Exercise description
The answer consists only of the lines from the beginning of the listing below to the line holding "Given: Uncheck the Sales Quote checkmark", inclusive, with every picture removed.

Dataset excerpts

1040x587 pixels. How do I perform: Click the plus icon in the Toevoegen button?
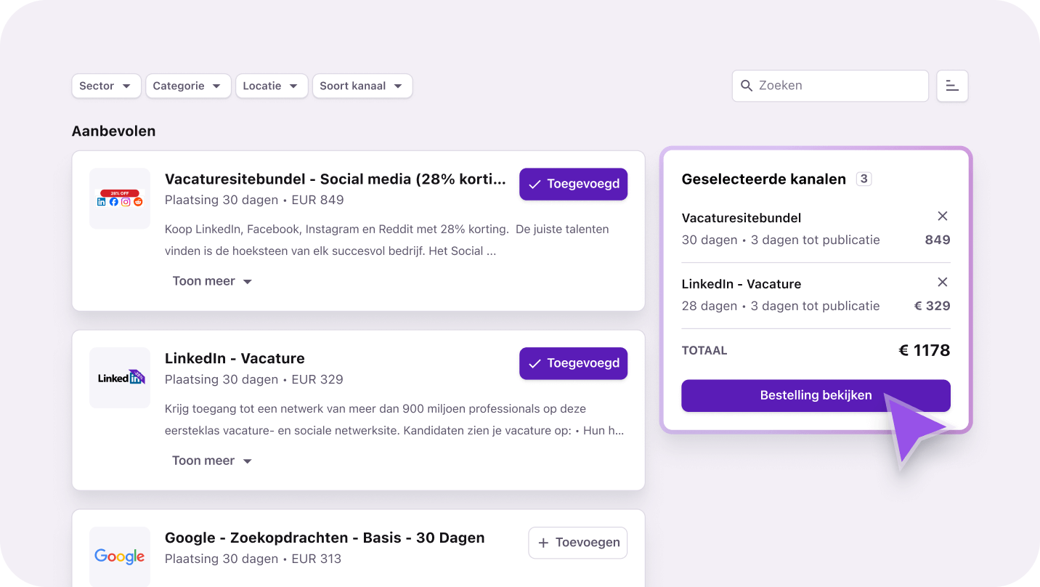coord(543,543)
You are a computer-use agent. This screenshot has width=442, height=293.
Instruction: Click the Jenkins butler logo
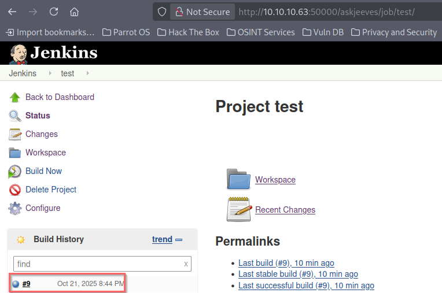[19, 53]
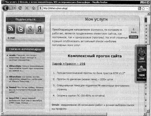Image resolution: width=151 pixels, height=116 pixels.
Task: Bookmark this page with the star icon
Action: 143,8
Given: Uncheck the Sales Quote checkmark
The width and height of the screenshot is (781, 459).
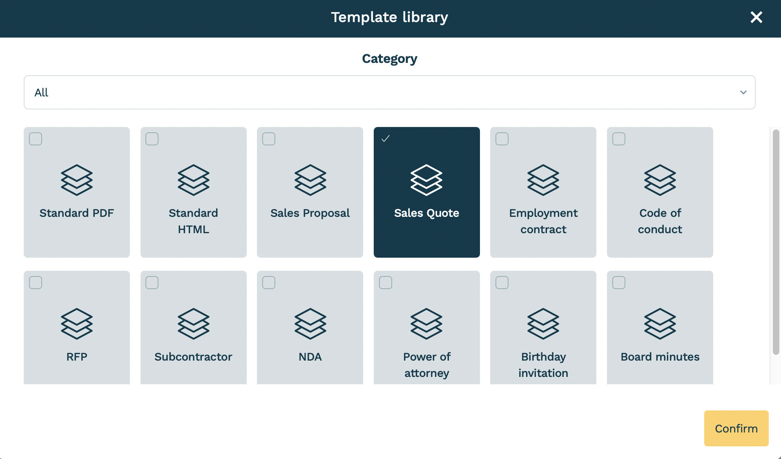Looking at the screenshot, I should point(386,139).
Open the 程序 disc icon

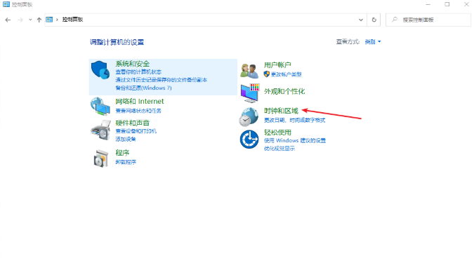pos(101,158)
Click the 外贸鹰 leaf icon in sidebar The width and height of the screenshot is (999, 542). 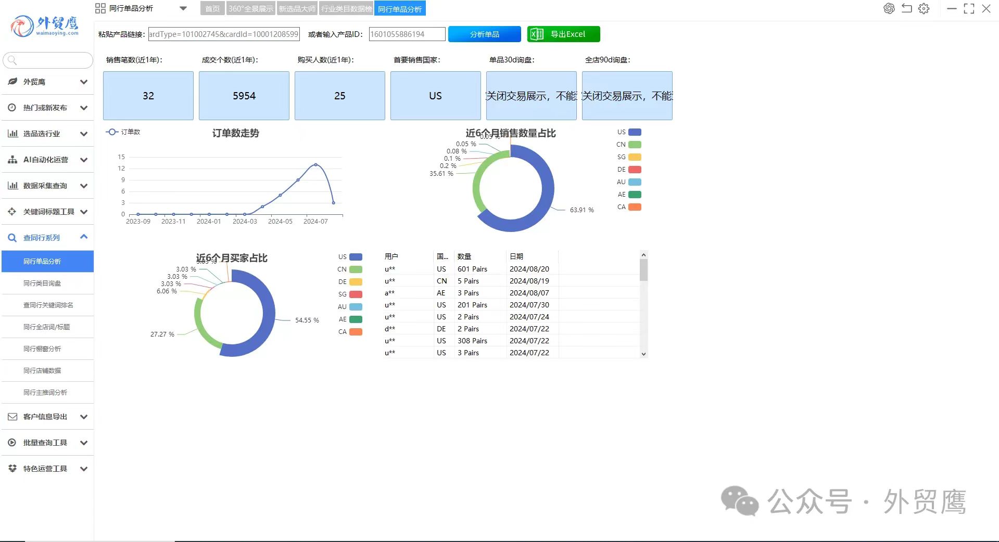tap(12, 82)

Answer to this exercise
1040x587 pixels. How do I perform: Click the plus icon in the Toevoegen button?
coord(543,543)
You are a computer-use agent. This screenshot has width=442, height=293.
Instruction: Click the Jenkins butler logo
[19, 53]
Image resolution: width=151 pixels, height=116 pixels.
Task: Bookmark this page with the star icon
Action: 143,8
Given: Uncheck the Sales Quote checkmark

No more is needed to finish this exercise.